[Begin]

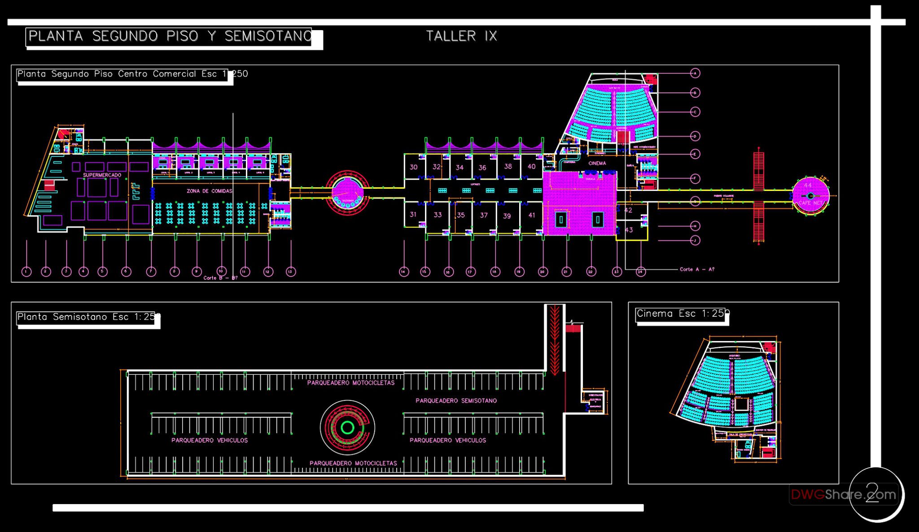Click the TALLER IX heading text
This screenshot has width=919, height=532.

[End]
[Begin]

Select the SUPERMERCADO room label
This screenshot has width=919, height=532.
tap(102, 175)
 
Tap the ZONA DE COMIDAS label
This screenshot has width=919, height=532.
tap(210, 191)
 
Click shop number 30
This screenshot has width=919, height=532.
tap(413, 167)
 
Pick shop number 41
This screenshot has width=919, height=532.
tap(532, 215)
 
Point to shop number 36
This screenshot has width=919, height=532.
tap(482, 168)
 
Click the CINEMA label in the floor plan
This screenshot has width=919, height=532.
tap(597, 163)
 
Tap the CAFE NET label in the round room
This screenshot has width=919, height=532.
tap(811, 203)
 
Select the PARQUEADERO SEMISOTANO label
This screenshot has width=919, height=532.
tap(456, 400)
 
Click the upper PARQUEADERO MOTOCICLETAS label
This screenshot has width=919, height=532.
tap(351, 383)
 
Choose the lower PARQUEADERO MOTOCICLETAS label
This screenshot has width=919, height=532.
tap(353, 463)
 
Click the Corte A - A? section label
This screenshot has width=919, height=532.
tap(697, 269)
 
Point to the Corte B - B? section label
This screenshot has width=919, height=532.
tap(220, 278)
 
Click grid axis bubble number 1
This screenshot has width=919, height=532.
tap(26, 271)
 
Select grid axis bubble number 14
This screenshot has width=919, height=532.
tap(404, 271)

[End]

Work required: Pick out every line in the records that contains the string "room". Case matters.

Complete answer:
Select the SUPERMERCADO room label
Tap the CAFE NET label in the round room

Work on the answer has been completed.